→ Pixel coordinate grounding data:
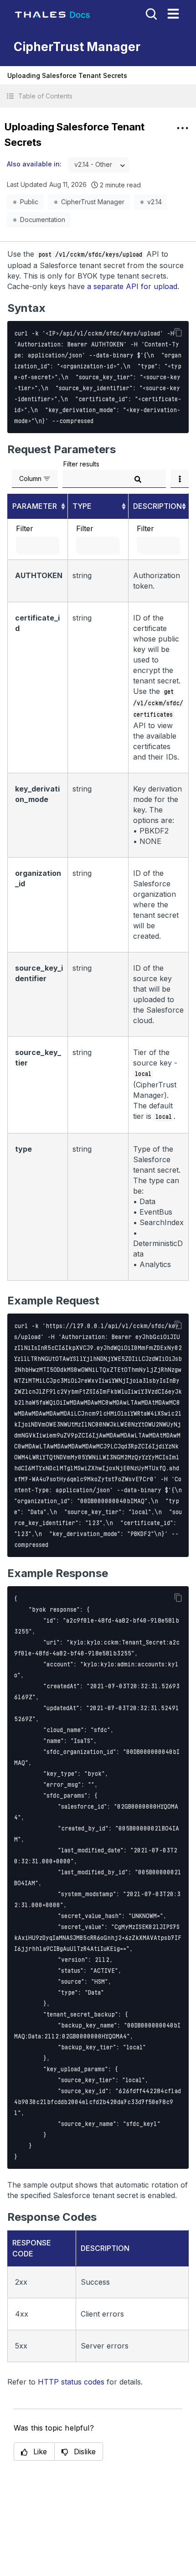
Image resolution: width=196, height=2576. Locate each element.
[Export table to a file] (179, 479)
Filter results (81, 464)
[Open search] (150, 13)
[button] (98, 96)
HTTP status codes (71, 2381)
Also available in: (34, 164)
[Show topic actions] (182, 128)
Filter (24, 528)
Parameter (34, 506)
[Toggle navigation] (173, 14)
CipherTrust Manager (92, 202)
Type (82, 506)
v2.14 (154, 202)
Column (30, 478)
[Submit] (138, 479)
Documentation (42, 219)
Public (29, 202)
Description (157, 506)
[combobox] (98, 164)
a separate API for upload (132, 286)
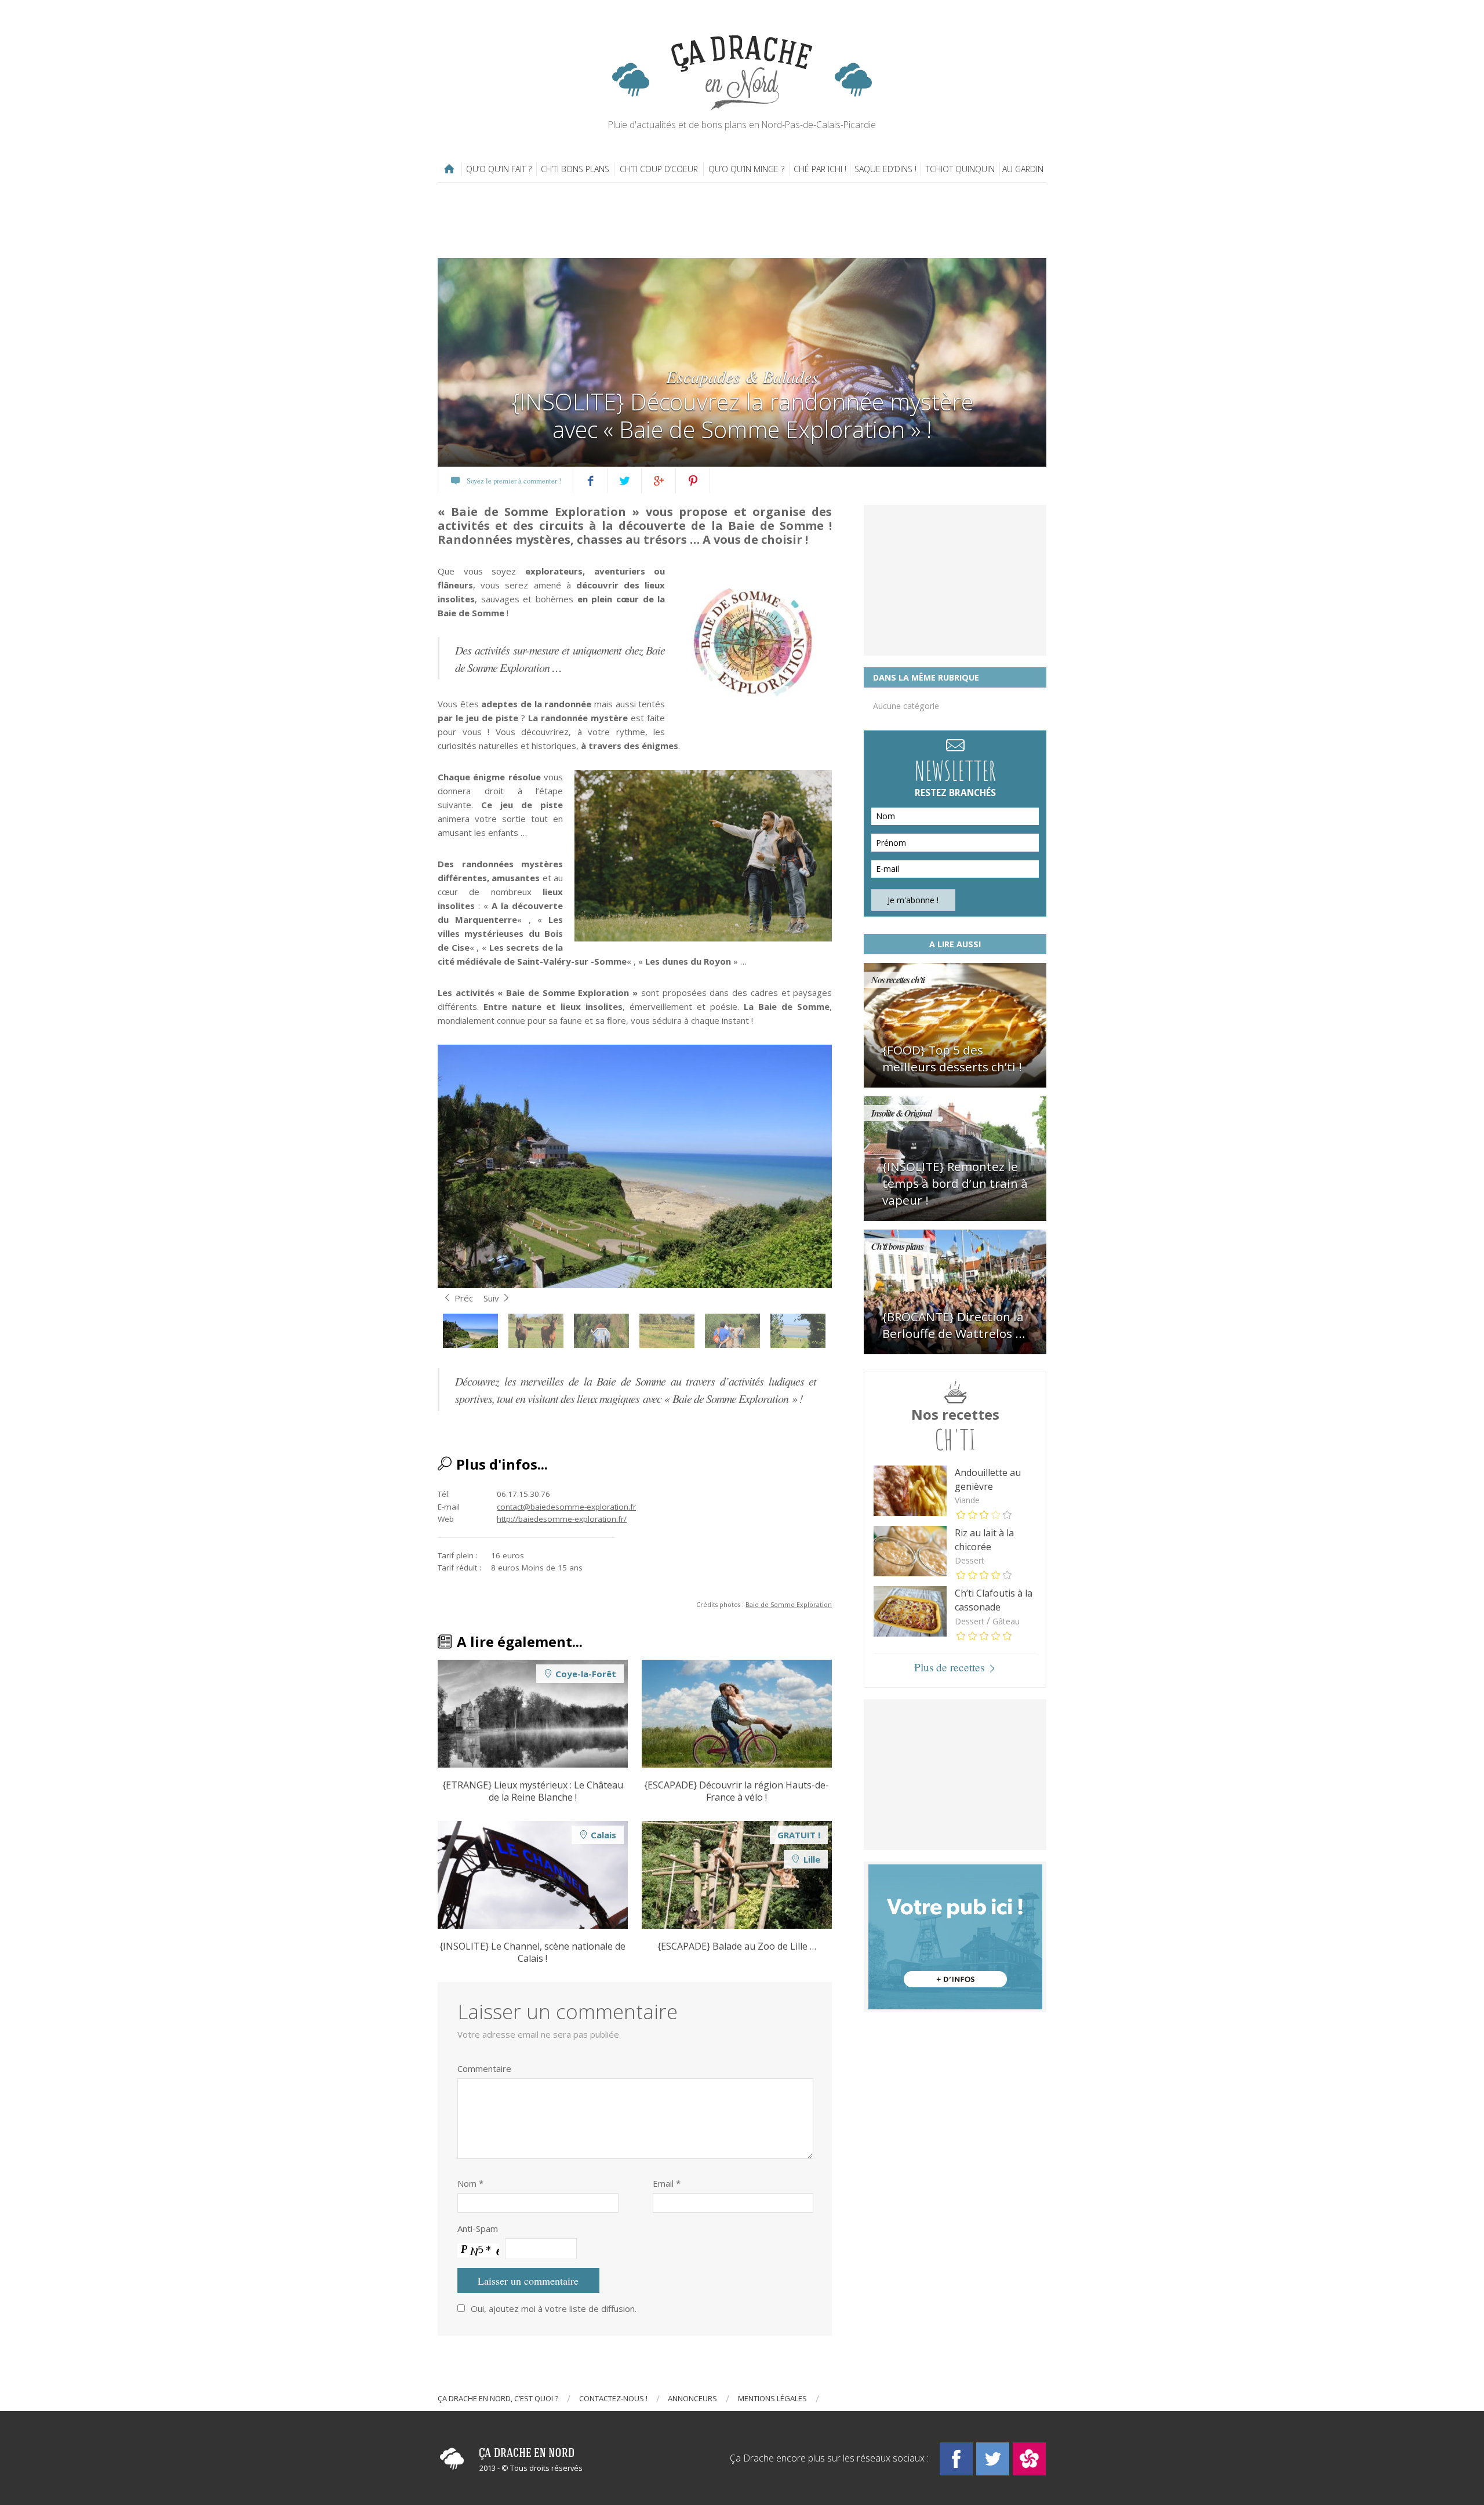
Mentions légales (772, 2398)
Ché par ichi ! (820, 168)
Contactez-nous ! (613, 2398)
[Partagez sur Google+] (659, 480)
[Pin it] (693, 480)
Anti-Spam (477, 2228)
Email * (667, 2183)
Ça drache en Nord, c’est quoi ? (498, 2398)
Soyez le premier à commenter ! (514, 480)
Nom (470, 2183)
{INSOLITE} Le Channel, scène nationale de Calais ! (532, 1952)
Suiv (491, 1298)
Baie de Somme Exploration (788, 1604)
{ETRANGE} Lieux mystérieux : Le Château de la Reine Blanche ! (532, 1791)
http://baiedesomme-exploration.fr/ (562, 1519)
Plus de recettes (949, 1667)
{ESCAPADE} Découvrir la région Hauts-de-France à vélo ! (736, 1791)
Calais (603, 1835)
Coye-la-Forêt (585, 1673)
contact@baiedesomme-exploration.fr (566, 1506)
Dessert (969, 1560)
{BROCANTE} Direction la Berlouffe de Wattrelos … (953, 1324)
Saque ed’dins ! (885, 168)
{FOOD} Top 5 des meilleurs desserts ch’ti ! (952, 1058)
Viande (967, 1500)
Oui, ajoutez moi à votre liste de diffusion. (553, 2308)
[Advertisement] (742, 220)
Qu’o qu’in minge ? (746, 168)
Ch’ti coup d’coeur (659, 168)
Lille (811, 1859)
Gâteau (1006, 1621)
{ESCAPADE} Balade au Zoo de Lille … (736, 1946)
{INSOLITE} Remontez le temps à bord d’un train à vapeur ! (955, 1183)
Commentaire (484, 2068)
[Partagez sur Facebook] (590, 480)
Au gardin (1022, 168)
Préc (463, 1298)
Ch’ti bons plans (575, 168)
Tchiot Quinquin (960, 168)
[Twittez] (625, 480)
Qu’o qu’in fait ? (499, 168)
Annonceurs (692, 2398)
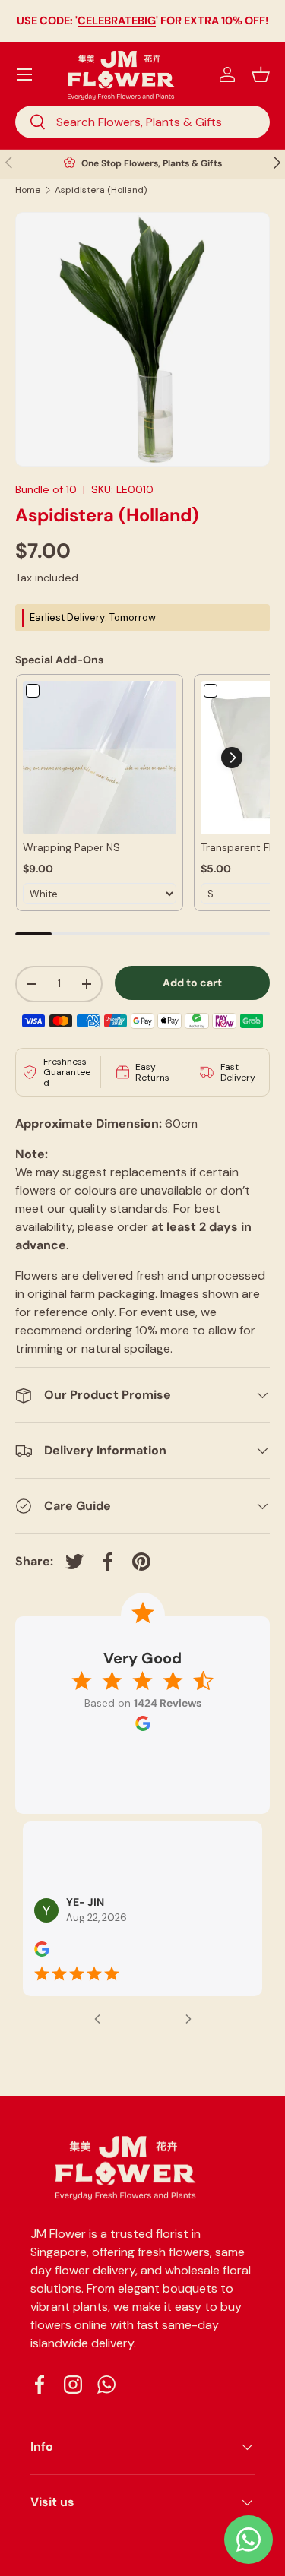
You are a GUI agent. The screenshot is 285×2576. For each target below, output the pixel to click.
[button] (260, 74)
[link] (99, 757)
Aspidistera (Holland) (101, 190)
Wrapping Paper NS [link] (71, 847)
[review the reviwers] (41, 1953)
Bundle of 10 (46, 489)
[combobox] (142, 122)
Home (27, 190)
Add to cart (192, 982)
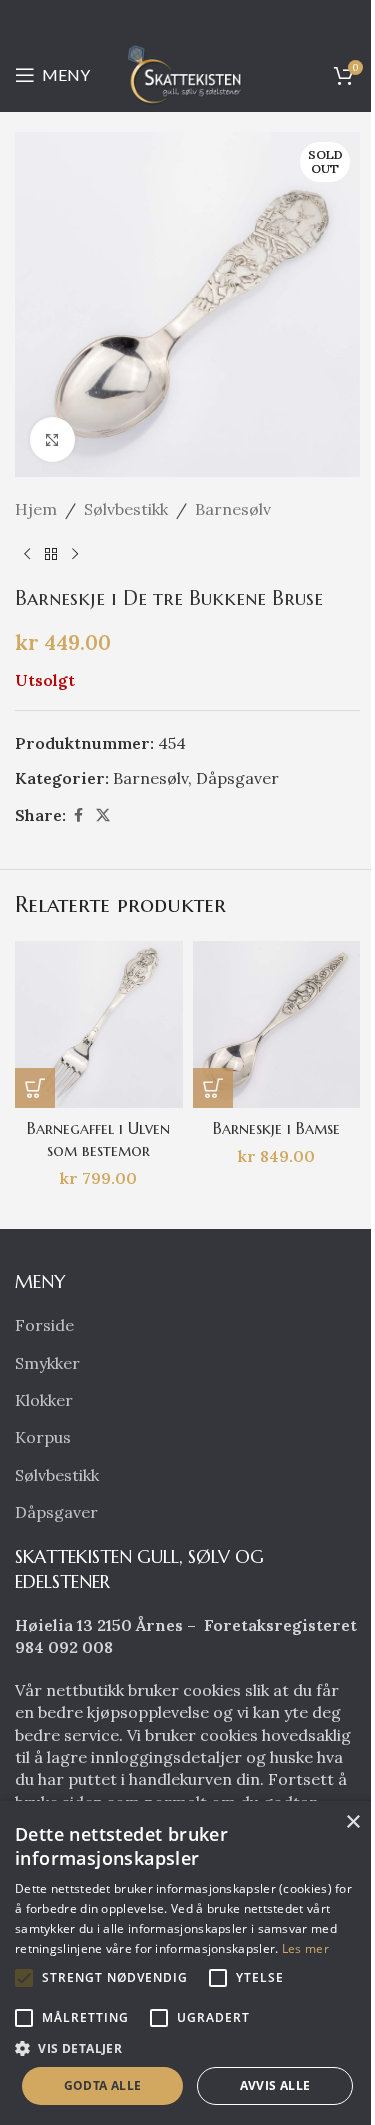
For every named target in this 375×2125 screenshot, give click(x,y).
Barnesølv (233, 509)
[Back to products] (51, 555)
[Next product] (75, 555)
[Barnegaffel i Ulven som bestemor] (99, 1025)
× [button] (352, 1822)
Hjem (36, 509)
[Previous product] (27, 555)
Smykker (47, 1363)
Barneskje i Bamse (276, 1128)
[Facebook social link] (78, 815)
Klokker (44, 1400)
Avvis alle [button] (275, 2085)
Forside (44, 1325)
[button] (35, 1088)
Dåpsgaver (237, 778)
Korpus (43, 1437)
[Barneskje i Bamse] (277, 1025)
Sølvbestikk (126, 509)
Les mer (305, 1948)
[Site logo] (188, 73)
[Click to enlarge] (52, 439)
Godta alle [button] (103, 2085)
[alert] (187, 1963)
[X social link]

→ Work instruction:
In the entries above, one line contains "Oui, ajoutez moi" and another contains "Annonceurs (692, 2398)". Reproduce exactly those two lines and the lines between them, nothing else.

→ Exercise result:
Oui, ajoutez moi à votre liste de diffusion. (553, 2308)
[Advertisement] (742, 220)
Qu’o qu’in minge ? (746, 168)
Ch’ti coup d’coeur (659, 168)
Lille (811, 1859)
Gâteau (1006, 1621)
{ESCAPADE} Balade au Zoo de Lille … (736, 1946)
{INSOLITE} Remontez le temps à bord d’un train à vapeur ! (955, 1183)
Commentaire (484, 2068)
[Partagez sur Facebook] (590, 480)
Au gardin (1022, 168)
Préc (463, 1298)
Ch’ti bons plans (575, 168)
Tchiot Quinquin (960, 168)
[Twittez] (625, 480)
Qu’o qu’in fait ? (499, 168)
Annonceurs (692, 2398)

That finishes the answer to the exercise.